Kubeadm fails to init aws cluster

General Discussions
1

Hello, I’m looking for help to figure out the issue I have.

Cluster information:

Kubernetes version: v1.19.4
Cloud being used: was cloud
Installation method: sudo kubeadm init --config=kubeadm.yaml -v=5 > ./kubeadm-run.txt 2>&1
Host OS: RHEL 8.3

Problem

the output of the kubeadm init … is saying

...
[wait-control-plane] Waiting for the kubelet to boot up the control plane as static Pods from directory "/etc/kubernetes/manifests". This can take up to 4m0s
[kubelet-check] Initial timeout of 40s passed.
[kubelet-check] It seems like the kubelet isn't running or healthy.
[kubelet-check] The HTTP call equal to 'curl -sSL http://localhost:10248/healthz' failed with error: Get "http://localhost:10248/healthz": dial tcp [::1]:10248: connect: connection refused.
...
[kubelet-check] The HTTP call equal to 'curl -sSL http://localhost:10248/healthz' failed with error: Get "http://localhost:10248/healthz": dial tcp [::1]:10248: connect: connection refused.
...

and journalctl -xeu kubelet shows the following interesting info:

Dec 03 17:54:08 ip-10-83-62-10.ec2.internal kubelet[14709]: W1203 17:54:08.017925   14709 plugins.go:105] WARNING: aws built-in cloud provider is now deprecated. The AWS provider is deprecated. The AWS provider is deprecated and will be removed in a future release
Dec 03 17:54:08 ip-10-83-62-10.ec2.internal kubelet[14709]: I1203 17:54:08.018044   14709 aws.go:1235] Building AWS cloudprovider
Dec 03 17:54:08 ip-10-83-62-10.ec2.internal kubelet[14709]: I1203 17:54:08.018112   14709 aws.go:1195] Zone not specified in configuration file; querying AWS metadata service
Dec 03 17:56:08 ip-10-83-62-10.ec2.internal kubelet[14709]: F1203 17:56:08.332951   14709 server.go:265] failed to run Kubelet: could not init cloud provider "aws": error finding instance  i-03e00e9192370ca0d: "error listing AWS instances: \"RequestError: send request failed\\ncaused by: Post \\\"https://ec2.us-east-1.amazonaws.com/\\\": dial tcp 10.83.60.11:443: i/o timeout
...

here is config

---
apiVersion: kubeadm.k8s.io/v1beta2
kind: ClusterConfiguration
apiServer:
  extraArgs:
    cloud-provider: aws
clusterName: cdspidr
controlPlaneEndpoint: ip-10-83-62-10.ec2.internal
controllerManager:
  extraArgs:
    cloud-provider: aws
    configure-cloud-routes: "false"
kubernetesVersion: stable
networking:
  dnsDomain: cluster.local
  podSubnet: 10.83.62.0/24
---
apiVersion: kubeadm.k8s.io/v1beta2
kind: InitConfiguration
nodeRegistration:
  name: ip-10-83-62-10.ec2.internal
  kubeletExtraArgs:
    cloud-provider: aws

It looks like the problem is that kubeadm is trying to get availability zones and fails with timeout.
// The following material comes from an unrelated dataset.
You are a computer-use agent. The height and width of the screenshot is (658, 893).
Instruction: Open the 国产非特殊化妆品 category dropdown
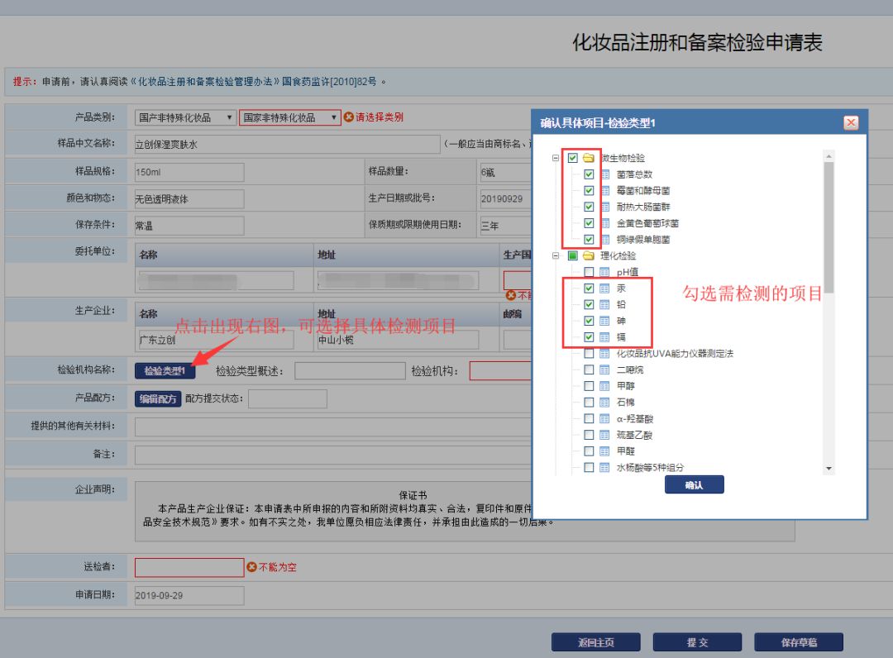(x=186, y=117)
Here are the things I struggle to figure out:

  1. why does kubeadm use this address (https://ec2.us-east-1.amazonaws.com) to retrieve availability zones? It does not look correct. IMO, it should be something like http://169.254.169.254/latest/dynamic/instance-identity/document

  2. why does it fail? With the same proxy settings, a curl request from the terminal returns the web page.

  3. To workaround it, how can I somehow specify availability zones on my own in kubeadm.yaml or via a command like for kubeadm?

Any help or thoughts are very appreciated.